Ye i always equate it to being a doctor and dentist

fluffles · 24/09/2009 11:42

am not a teacher so this could be a daft idea but i wonder if kids could always have the same teacher for literacy and same teacher for maths... though i don't think that would work in english schools where they have to do a bit of literacy and numeracy every day...

TheBalladofGayTony · 24/09/2009 11:45

oh shite - dd has a job share scenario. we already have a favourite!

Elk · 24/09/2009 11:47

Six teachers does seem alot for a small child, they can't possibly, no matter how good they are get to know all these children very well.

dd1 (year 2) has a class teacher, one for science (her Friday teacher from reception) and one for music (who she has had since nursery).

The job share year (year 1) their 2 teachers, one for French and one for music. The TA is the same all week. They already know the French and music teachers from reception.

spongebrainmaternitypants · 24/09/2009 11:47

fluffles, no it wouldn't work as literacy and numeracy is taught daily.

ballad, not all job shares are disastrous - they just need a little more work than having one teacher.

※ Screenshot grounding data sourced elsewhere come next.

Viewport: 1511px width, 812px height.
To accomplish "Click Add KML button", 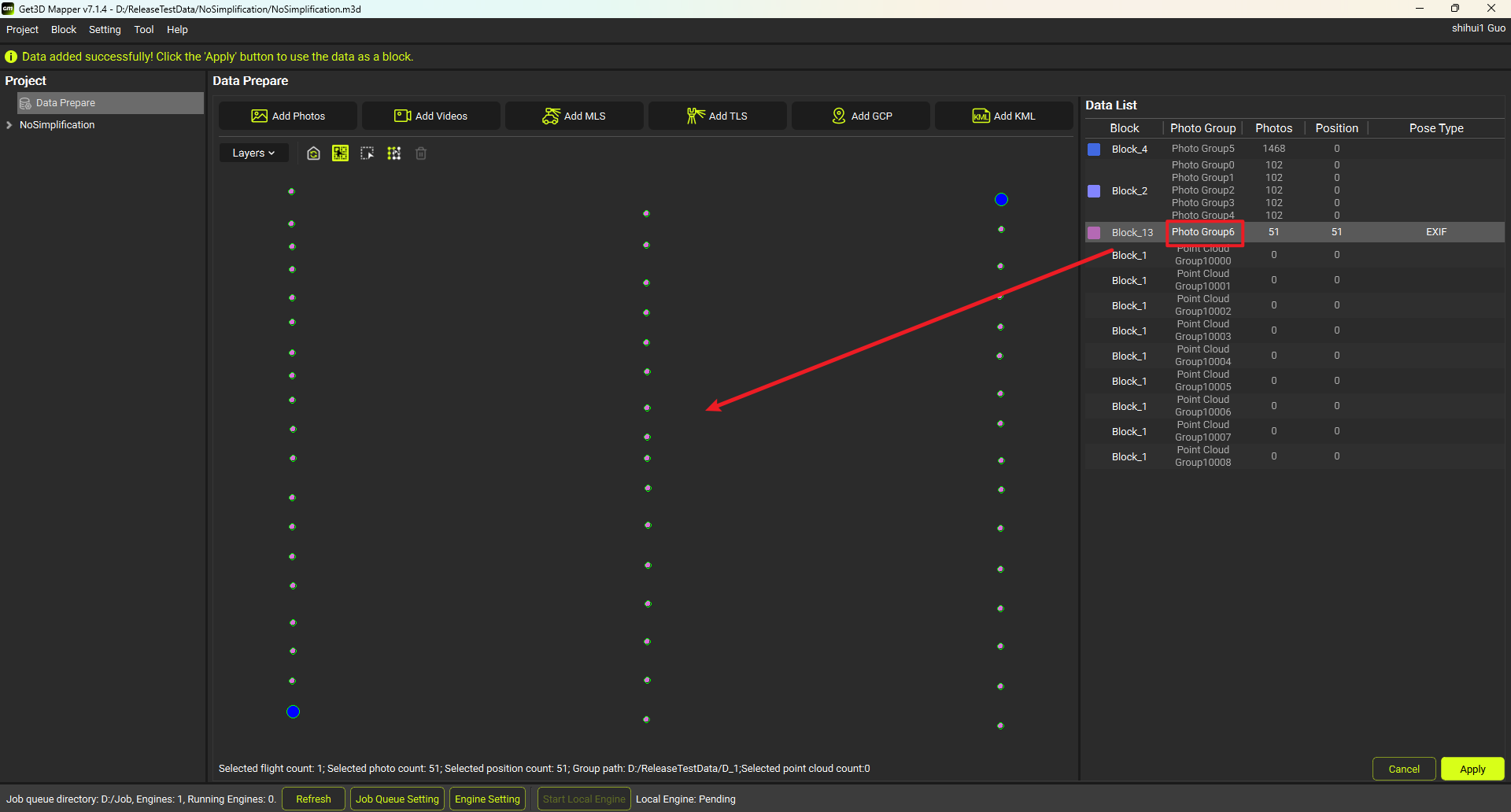I will [x=1003, y=116].
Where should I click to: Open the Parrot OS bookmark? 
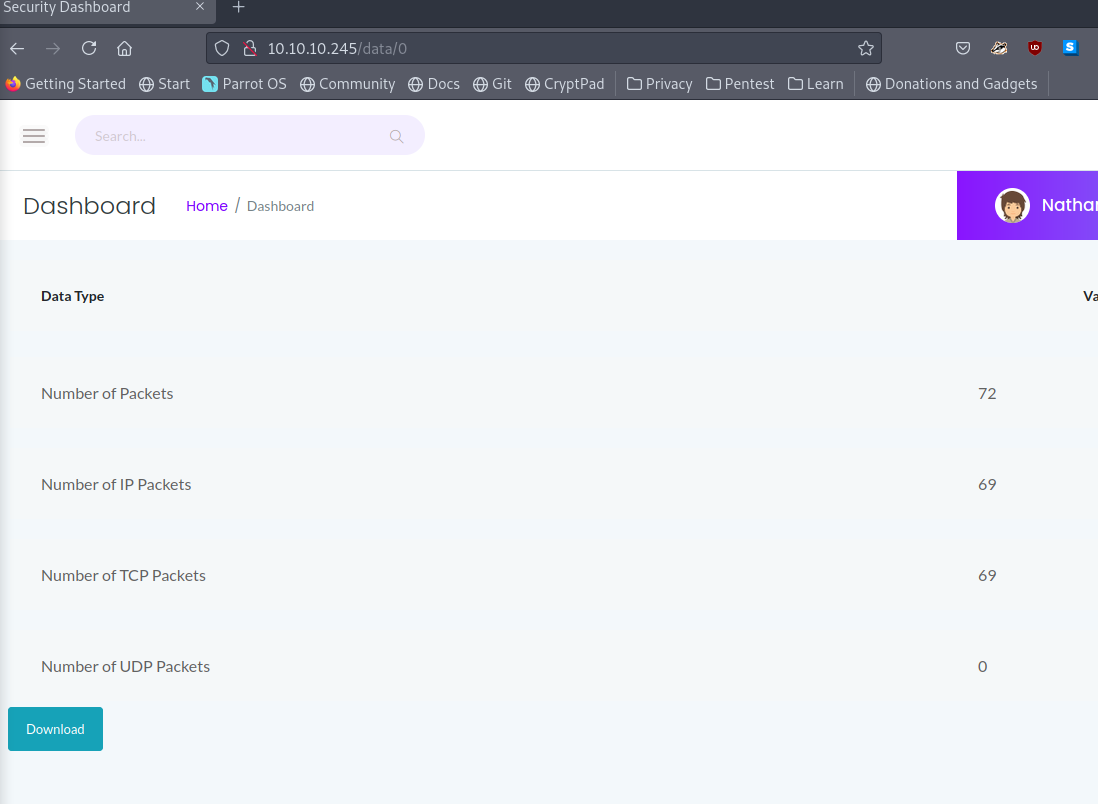click(244, 84)
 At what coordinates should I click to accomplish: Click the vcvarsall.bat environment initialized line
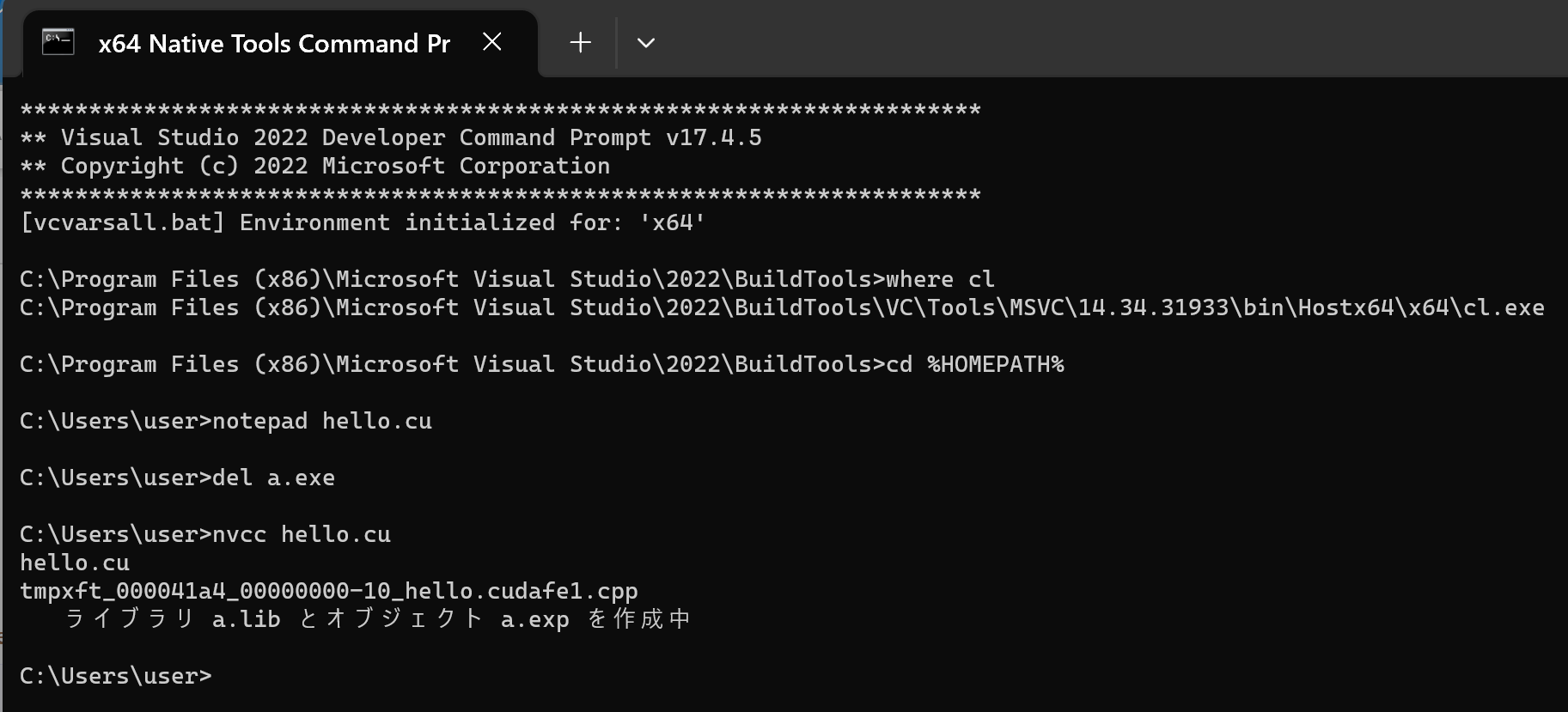click(363, 222)
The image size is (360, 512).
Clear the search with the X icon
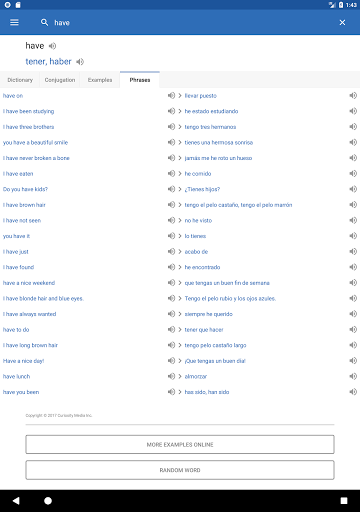coord(342,22)
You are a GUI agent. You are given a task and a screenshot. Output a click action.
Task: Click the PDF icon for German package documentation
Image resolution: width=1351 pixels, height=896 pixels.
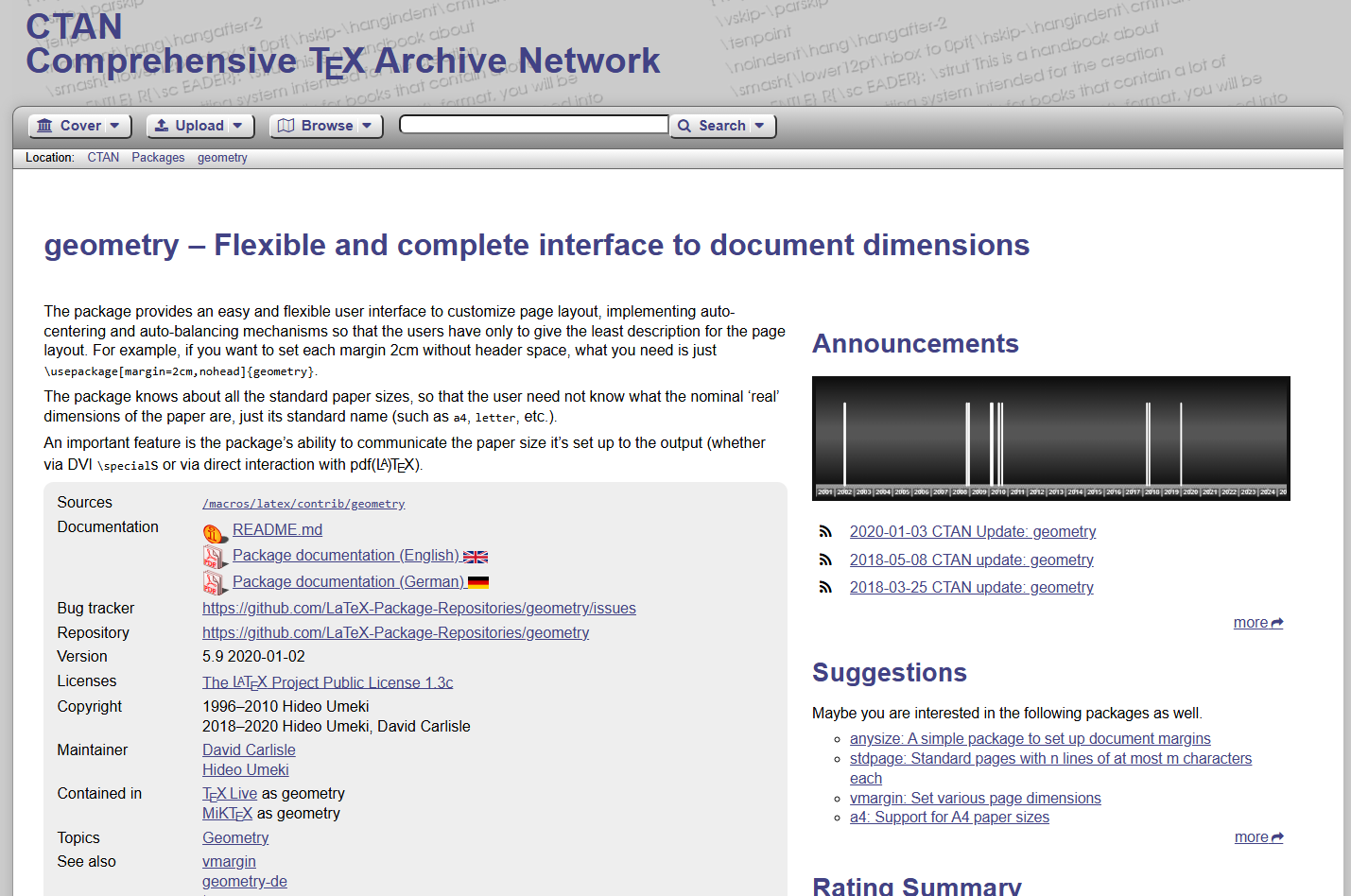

It's very hard to know how to manage it as a Head - lots of years in primary are 'crucial': YR cos it's the first one, Y2 cos of SATS and transition to KS2, Y3, first year of KS2, Y6 for obvious reasons. So job shares could only be in Y1, 4, and 5. It just wouldn't work!

flashharriet · 24/09/2009 11:48

The more I think about this, the more I realise that good communication is vital and it's the lack of it in our school that causes a lot of the problems. I also find it really dispiriting to be constantly told that I'm speaking to the wrong person and I need to go and see someone else. If I want a 2 minute chat just to find out how each of my children are settling in, I've got to speak to 3 teachers for dd2, 4 for dd1 and 6 for ds!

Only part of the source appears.